PROVIDED PASSAGE:

====================

If the child is not well-adjusted or grew up in the foster care system, there may be an immense sense of injustice, loss, anger, and even a desire for revenge. Many children in the foster care system are abused and mistreated which would manifest these negative feelings and perhaps project them onto parents who "threw them away".
While I am not familiar with the research aspect of this topic, I firmly believe in nature v. nurture. I must agree with post #2, I think "is that the psychological outcome of adopted children probably varies as much as the psychological outcome of non-adopted children." Children are the product of the environment of which they are raised. If the environment is a loving one, the child will probably not have the psychological issues of a child not raised in a loving home. (Remember, this goes both ways- adopted and natural children.)
When I googled research on the topic, the main suggestions tied to children and psychological issues were labeled with "divorce", "trauma", and "soldier's children". Not one search immediately offered an article on adopted children.
Good luck with your research.
My brother is leaving tomorrow to adopt three siblings from Brazil, and we have been intensely listening to and reading about adoption, as well as talking to adoptees, for the past year, in particular. What I have gathered is that secrets are no good (children should be told they are adopted), that children should be allowed to remember and talk about the parents they lost (in the case of orphans or foster children), and that there will be unknown "triggers" which children will have based on their pre-adoption experiences. Adoption is a wonderful thing, but especially in the case of older children there are likely to be far-reaching implications--not all of which are negative, of course.
The research involving the psychological effects of adoption on children is, I think, inconclusive at best, contrary at worst. Often times the long term reaction or the development of someone who is adopted is related to many other factors in combination, including the economic level of the adopting family, family stability, whether or not there is still contact with the natural parents, and the overall personality and intelligence of the child themselves. Sometimes deep-seeded feelings of abandonment take place in adopted children, while others rarely give their birth parents a second thought.
I agree with other editors in the way that there are no hard and fast answers. There seem to be adopted children who grow up to be very secure about themselves and their identity, and then there are also adopted children, that we seem to hear a lot more about, who have real struggles and issues regarding their identity formation. I would tend to favour the influence of nurture as being one instrumental factor, but, as always when we consider human beigns, we need to remember that we are not neat mathematical formula that will always produce the same, predictable answer.
A lot of research is currently being done on adoption. In one area, research shows that infants who are adopted are also vulnerable to a sense of "loss and a search for self." The irony is that in other cultures and earlier eras, being adopted was seen as an honor since the adopted person was chosen. I wonder what has changed or if history has simply provided inadequate information.
There is so much variety in experiences of adopted children that it's hard to answer this question. Sometimes they do feel a sense of loss from not having known their real parents. Adopted adults have been known to seek out birth parents, which is not always a happy prospect, just to get closure.

====================

DATASET:
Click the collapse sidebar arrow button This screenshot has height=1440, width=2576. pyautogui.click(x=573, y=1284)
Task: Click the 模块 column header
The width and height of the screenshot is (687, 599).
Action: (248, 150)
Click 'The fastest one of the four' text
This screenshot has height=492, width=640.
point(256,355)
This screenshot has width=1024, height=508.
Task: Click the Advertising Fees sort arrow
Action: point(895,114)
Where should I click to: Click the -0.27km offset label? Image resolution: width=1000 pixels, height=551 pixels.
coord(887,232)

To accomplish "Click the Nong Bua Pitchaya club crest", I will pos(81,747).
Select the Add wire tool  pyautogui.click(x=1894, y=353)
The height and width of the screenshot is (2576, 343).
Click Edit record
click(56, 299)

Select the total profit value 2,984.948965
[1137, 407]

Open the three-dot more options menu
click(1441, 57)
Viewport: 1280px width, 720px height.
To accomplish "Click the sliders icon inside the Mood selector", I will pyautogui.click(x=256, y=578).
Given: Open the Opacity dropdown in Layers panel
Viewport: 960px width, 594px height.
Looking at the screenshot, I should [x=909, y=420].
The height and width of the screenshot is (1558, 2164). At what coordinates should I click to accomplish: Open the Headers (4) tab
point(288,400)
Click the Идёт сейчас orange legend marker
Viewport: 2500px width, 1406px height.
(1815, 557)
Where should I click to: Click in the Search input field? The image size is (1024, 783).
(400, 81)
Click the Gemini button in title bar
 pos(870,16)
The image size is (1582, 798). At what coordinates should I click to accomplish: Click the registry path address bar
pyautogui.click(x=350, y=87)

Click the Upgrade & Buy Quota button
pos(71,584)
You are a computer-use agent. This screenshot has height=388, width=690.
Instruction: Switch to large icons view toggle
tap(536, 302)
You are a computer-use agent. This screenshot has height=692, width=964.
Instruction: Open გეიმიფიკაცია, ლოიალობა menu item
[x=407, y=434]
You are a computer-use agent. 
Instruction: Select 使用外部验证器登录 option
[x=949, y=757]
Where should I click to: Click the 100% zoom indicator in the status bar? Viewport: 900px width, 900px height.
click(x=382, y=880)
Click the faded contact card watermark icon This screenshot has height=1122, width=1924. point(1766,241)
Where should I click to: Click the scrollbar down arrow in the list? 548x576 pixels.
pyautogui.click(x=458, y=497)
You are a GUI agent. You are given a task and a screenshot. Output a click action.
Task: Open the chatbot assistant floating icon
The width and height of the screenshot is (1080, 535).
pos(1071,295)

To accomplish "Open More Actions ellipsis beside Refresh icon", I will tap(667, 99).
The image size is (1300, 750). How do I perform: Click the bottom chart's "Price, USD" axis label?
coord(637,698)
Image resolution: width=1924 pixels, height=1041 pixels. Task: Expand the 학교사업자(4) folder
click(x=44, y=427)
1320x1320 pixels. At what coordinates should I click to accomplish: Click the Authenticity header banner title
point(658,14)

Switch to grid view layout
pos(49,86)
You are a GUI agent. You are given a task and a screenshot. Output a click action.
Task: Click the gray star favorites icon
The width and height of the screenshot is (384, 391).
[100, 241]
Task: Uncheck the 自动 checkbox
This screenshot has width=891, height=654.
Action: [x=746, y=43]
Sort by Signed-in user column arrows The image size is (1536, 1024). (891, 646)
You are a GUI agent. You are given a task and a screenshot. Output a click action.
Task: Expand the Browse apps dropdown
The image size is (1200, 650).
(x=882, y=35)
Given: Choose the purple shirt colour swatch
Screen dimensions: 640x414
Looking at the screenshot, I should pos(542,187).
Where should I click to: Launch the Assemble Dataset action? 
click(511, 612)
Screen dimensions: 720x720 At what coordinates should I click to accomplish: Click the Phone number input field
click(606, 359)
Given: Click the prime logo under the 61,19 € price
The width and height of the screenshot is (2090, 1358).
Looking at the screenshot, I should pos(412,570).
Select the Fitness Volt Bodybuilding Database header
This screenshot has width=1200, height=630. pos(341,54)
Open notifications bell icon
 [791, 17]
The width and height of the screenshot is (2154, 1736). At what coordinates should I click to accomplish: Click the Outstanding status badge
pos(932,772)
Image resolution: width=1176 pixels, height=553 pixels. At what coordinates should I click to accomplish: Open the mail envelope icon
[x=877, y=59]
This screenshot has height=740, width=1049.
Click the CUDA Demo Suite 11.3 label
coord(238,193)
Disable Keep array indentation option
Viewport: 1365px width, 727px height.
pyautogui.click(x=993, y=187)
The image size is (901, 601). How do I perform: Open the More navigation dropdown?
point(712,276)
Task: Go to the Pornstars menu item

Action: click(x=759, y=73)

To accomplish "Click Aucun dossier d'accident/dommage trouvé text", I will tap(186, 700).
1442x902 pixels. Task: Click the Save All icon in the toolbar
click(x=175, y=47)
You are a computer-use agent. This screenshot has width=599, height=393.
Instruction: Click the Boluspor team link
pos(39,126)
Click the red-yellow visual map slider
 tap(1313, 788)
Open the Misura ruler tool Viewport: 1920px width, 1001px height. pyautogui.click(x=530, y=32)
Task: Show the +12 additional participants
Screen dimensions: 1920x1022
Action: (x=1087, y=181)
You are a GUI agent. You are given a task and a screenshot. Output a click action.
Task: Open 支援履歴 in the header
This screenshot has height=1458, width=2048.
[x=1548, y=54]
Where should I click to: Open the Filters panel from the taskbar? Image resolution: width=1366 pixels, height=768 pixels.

====================

YOUR GOAL: Copy the adoption discussion text verbatim, from "If the child" up to and including "and natural children.)".

EXPECTED OUTPUT:
If the child is not well-adjusted or grew up in the foster care system, there may be an immense sense of injustice, loss, anger, and even a desire for revenge. Many children in the foster care system are abused and mistreated which would manifest these negative feelings and perhaps project them onto parents who "threw them away".
While I am not familiar with the research aspect of this topic, I firmly believe in nature v. nurture. I must agree with post #2, I think "is that the psychological outcome of adopted children probably varies as much as the psychological outcome of non-adopted children." Children are the product of the environment of which they are raised. If the environment is a loving one, the child will probably not have the psychological issues of a child not raised in a loving home. (Remember, this goes both ways- adopted and natural children.)